New Delhi: The Subject Expert Committee (SEC), which functions under the Central Drugs Standard Control Organisation (CDSCO), has recommended Wockhardt revise the Phase III study of Nafithromycin 400 mg Tablet.

This came after the firm presented the proposal for grant of permission to conduct Phase III study vide protocol no. W-4873-302, version 1.0, dated 23.04.2025, for the indication Acute Bacterial Rhinosinusitis (ARBS) before the committee.

Acute bacterial rhinosinusitis (ABRS) is a bacterial infection of the nasal passages and sinuses, often following a viral infection, that causes symptoms lasting more than 10 days or worsening after an initial improvement (double worsening).

Nafithromycin, was officially launched on November 20, 2024, by Union Minister Dr. Jitendra Singh.
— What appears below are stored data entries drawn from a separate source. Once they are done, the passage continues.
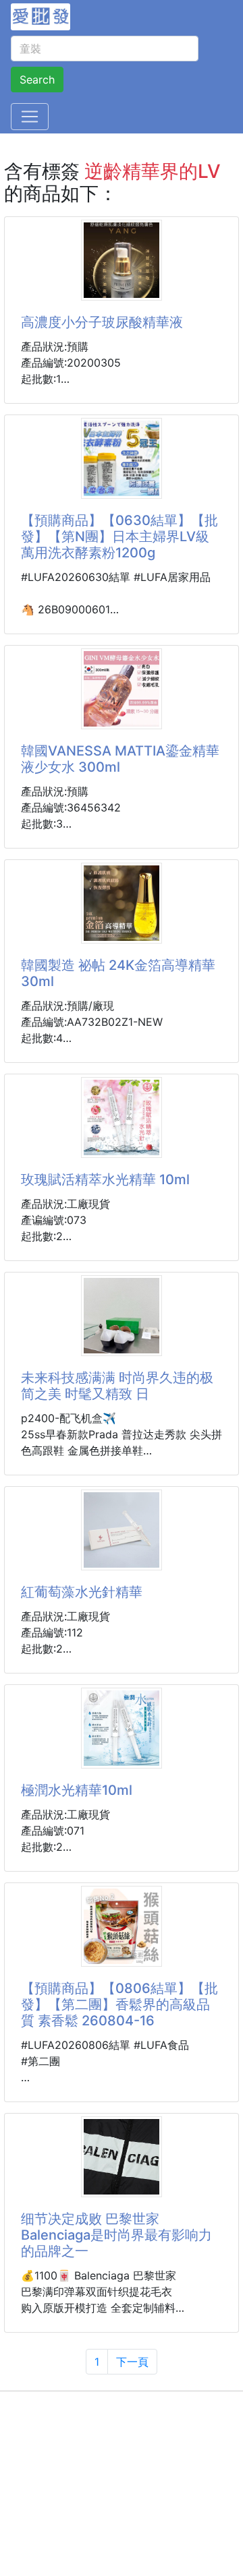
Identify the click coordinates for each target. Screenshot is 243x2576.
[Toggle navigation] (30, 116)
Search (37, 79)
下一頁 (132, 2361)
Developed by Wockhardt with support from the Biotechnology Industry Research Assistance Council (BIRAC), Nafithromycin, marketed as “Miqnaf,” targets Community-Acquired Bacterial Pneumonia (CABP) caused by drug-resistant bacteria, which disproportionately affects vulnerable populations such as children, the elderly, and those with compromised immune systems.

The committee has noted that the drug is already approved in the country for the treatment of adults with community acquired bacterial pneumonia (CABP).

After detailed deliberation, the committee recommended the following changes in the presented protocol:

1. The Dose of Amoxicillin-Clavulanic acid 625 mg tablet orally in the control arm should be revised from twice daily to thrice daily as per IDSA and National guideline.

2. Protocol design should be revised to include administration of Azithromycin 500 mg OD tablet along with Amoxicillin-Clavulanic acid 625 mg tablet orally to all patients in the control arm.

3. Treatment should be started on the first visit of the patients.

4. Sample size should be inflated by 10% to account for loss to follow-up.